I have always argued that it is wrong to use arable land to produce fuel when millions around the world go to bed hungry every night, or die from hunger. That seems to me to be obscene.

A better way of harvesting the sun's energy, that is becoming increasingly popular, is to use solar panels sited on less-productive land to produce electricity to sell into the national grid. There are now some vast solar arrays, as they are called, in sunnier parts of the world like Spain - but there are increasing numbers of more modest ones in the UK. More commonly, farmers are fixing solar panels to the roofs of large farm buildings to provide electricity for their own needs, with the surplus sold into the grid.

Indeed more and more farmers and landowners are turning to the generation of renewable energy as an alternative source of income.

Wind turbines sited on exposed, windy hills are appearing all over Scotland in response to the good returns that can be made.

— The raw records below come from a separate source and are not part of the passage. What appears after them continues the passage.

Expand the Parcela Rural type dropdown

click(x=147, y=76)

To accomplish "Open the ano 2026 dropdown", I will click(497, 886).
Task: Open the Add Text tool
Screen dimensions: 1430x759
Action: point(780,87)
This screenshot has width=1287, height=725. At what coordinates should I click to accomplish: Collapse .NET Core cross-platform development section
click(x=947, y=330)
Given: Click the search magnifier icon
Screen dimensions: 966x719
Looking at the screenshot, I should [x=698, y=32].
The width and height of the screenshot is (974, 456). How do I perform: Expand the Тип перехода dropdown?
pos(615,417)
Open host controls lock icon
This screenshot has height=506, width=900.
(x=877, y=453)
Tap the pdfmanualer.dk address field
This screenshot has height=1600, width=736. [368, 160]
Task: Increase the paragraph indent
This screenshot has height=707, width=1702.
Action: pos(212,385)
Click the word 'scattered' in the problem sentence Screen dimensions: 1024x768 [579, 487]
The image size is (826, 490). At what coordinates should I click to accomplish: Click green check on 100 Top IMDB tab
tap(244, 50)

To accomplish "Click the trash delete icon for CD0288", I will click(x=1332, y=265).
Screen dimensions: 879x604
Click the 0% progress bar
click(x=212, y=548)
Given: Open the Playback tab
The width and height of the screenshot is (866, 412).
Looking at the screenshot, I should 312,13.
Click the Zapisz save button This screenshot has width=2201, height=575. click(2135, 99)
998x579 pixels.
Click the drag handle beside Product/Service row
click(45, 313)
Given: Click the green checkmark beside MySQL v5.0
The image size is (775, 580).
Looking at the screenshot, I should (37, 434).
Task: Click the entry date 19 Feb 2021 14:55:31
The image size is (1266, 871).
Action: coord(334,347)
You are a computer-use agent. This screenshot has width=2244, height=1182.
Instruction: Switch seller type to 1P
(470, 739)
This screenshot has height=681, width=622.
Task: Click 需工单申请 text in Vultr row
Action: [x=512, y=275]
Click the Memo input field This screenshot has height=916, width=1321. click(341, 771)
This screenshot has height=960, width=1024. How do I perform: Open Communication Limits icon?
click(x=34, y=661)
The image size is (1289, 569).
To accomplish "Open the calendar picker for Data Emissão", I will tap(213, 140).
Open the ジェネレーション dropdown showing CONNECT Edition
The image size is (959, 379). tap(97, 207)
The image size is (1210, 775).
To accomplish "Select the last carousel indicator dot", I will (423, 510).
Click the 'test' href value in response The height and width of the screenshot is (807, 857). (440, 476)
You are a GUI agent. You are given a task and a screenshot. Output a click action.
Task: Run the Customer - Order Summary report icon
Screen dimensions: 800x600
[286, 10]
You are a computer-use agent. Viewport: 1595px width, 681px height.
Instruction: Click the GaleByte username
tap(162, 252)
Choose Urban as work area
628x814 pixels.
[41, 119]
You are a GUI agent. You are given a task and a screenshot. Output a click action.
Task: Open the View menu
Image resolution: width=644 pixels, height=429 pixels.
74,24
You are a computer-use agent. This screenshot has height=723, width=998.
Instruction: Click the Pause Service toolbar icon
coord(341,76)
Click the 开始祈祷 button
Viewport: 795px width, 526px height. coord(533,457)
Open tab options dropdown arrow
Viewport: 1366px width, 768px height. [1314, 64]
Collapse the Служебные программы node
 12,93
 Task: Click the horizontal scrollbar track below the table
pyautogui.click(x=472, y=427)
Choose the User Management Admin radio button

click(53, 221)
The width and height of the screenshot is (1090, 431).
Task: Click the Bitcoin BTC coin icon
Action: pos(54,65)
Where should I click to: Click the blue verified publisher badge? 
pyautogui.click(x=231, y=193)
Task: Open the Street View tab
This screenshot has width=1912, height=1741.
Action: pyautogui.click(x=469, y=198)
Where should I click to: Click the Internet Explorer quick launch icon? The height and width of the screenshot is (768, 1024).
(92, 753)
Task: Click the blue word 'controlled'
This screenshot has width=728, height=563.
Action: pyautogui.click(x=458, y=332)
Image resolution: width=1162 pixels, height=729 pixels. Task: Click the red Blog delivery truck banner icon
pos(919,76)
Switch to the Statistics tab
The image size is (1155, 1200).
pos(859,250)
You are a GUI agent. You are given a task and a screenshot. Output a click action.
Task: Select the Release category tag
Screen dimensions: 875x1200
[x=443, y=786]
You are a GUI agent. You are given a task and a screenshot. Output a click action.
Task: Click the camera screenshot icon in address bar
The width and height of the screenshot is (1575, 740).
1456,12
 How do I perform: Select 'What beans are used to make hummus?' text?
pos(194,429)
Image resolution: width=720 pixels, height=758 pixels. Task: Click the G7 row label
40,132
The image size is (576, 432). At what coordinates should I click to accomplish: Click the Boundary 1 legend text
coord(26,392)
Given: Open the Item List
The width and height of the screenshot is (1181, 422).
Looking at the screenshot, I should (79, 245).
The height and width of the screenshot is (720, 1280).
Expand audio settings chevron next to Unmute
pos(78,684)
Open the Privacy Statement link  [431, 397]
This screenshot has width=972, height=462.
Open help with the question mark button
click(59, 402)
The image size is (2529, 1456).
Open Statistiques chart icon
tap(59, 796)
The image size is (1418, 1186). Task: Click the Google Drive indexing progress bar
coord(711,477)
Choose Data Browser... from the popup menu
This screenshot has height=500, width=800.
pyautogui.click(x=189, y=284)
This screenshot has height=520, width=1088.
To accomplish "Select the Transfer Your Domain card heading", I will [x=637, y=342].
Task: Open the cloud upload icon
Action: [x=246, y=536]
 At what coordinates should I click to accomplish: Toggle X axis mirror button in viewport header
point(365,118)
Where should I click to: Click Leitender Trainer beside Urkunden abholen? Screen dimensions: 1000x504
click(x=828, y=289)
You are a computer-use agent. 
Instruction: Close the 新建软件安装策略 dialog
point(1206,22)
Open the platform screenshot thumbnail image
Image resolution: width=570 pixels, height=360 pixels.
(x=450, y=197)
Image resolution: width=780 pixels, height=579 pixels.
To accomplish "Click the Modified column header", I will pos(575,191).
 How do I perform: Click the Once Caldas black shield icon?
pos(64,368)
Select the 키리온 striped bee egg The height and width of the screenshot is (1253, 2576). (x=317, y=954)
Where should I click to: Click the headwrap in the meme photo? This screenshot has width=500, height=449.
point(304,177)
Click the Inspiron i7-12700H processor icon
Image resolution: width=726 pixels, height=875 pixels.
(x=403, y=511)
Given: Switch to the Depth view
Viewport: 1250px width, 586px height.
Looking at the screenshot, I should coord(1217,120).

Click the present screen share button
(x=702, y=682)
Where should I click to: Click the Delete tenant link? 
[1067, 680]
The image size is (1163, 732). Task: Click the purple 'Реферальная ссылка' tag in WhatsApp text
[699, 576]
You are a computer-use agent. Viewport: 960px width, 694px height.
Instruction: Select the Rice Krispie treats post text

Developers pay an annual income to the landowner of around £25,000 for each large turbine. So a group of 10 should yield the landowner about £250,000. No wonder there are so many applications to construct wind turbines on poor hill land that until recently had little value.

A recent survey by WWF Scotland revealed that electricity generated by wind power has leapt by 15 per cent in the last year, enough to supply the electrical power of nearly 4 in 5 Scottish households. In fact, the survey found that wind turbines generated enough electricity to supply 100 per cent or more of the needs of Scottish homes in 8 out of the 30 days of April.

Despite all these innovations, traditional farming that harvests the power of the sun in the form of crops and livestock products remains the main activity.